AIM OF THE EXERCISE: Reproduce word for word the line holding "You are a GUI" and all lines after it in the data, through the end, leaving out pictures.

MATERIAL FOR THIS TASK START

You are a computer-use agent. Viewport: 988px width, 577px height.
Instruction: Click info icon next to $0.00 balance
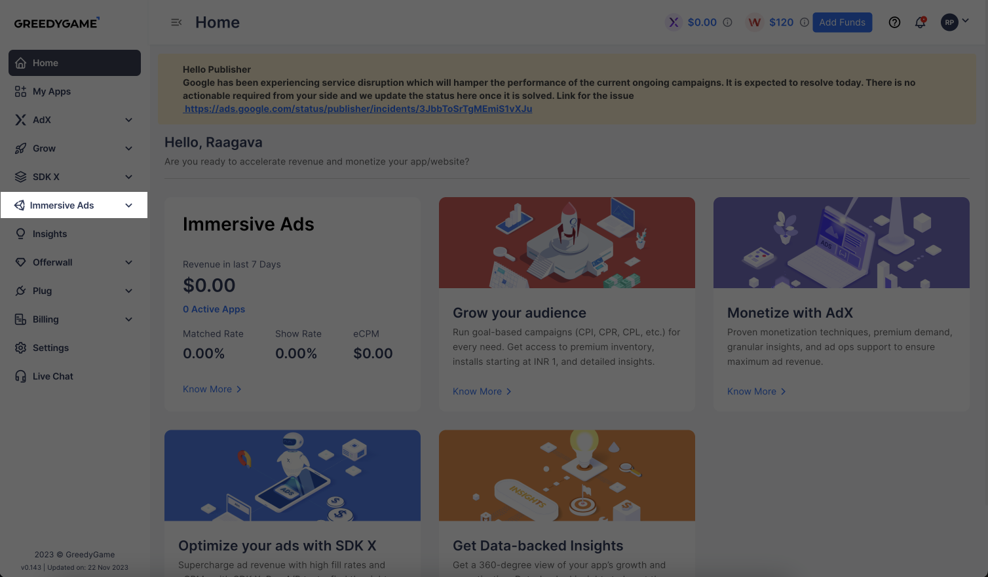click(727, 22)
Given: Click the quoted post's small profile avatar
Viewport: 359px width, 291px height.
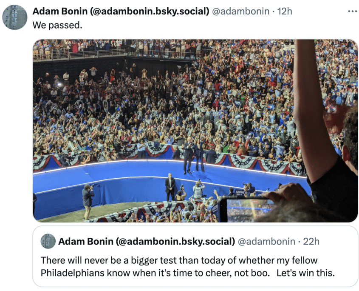Looking at the screenshot, I should [48, 241].
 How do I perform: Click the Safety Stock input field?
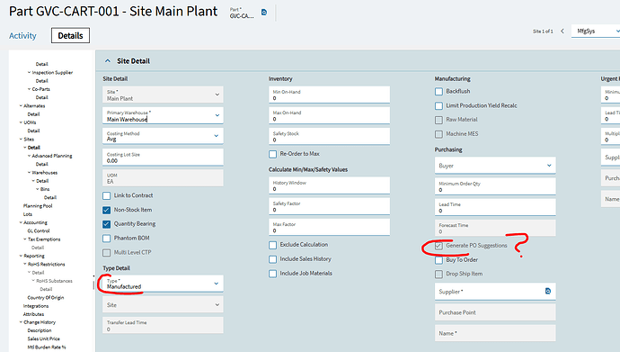pos(329,137)
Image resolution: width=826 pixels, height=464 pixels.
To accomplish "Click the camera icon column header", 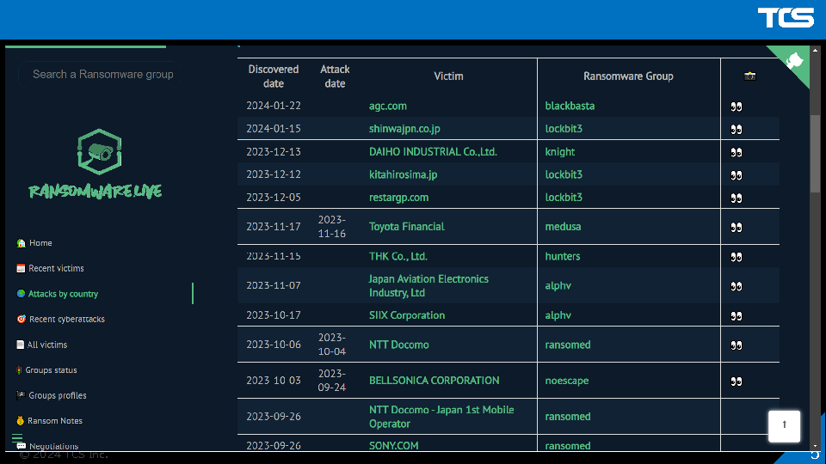I will (x=749, y=76).
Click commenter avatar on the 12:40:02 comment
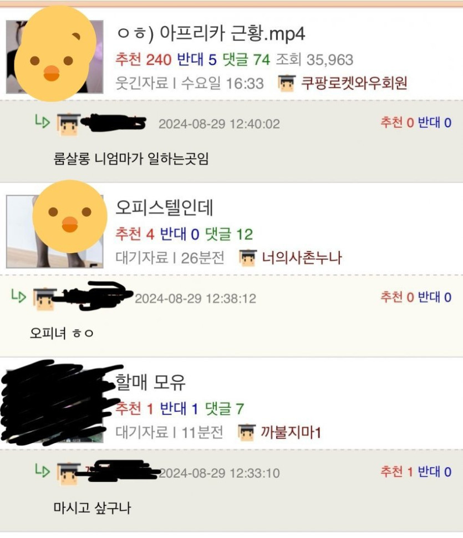 pyautogui.click(x=68, y=124)
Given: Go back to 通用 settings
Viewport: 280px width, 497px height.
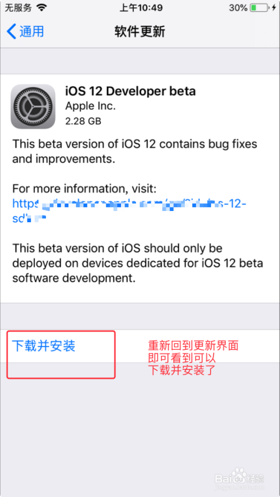Looking at the screenshot, I should [25, 32].
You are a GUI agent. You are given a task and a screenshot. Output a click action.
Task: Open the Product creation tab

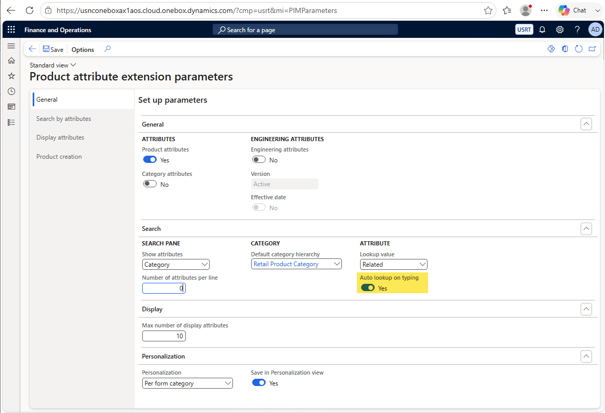59,157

MATERIAL FOR THIS TASK END

RESULT OF THIS TASK:
You are a GUI agent. You are given a task and a screenshot. Output a click action.
Task: Open the Product creation tab

59,157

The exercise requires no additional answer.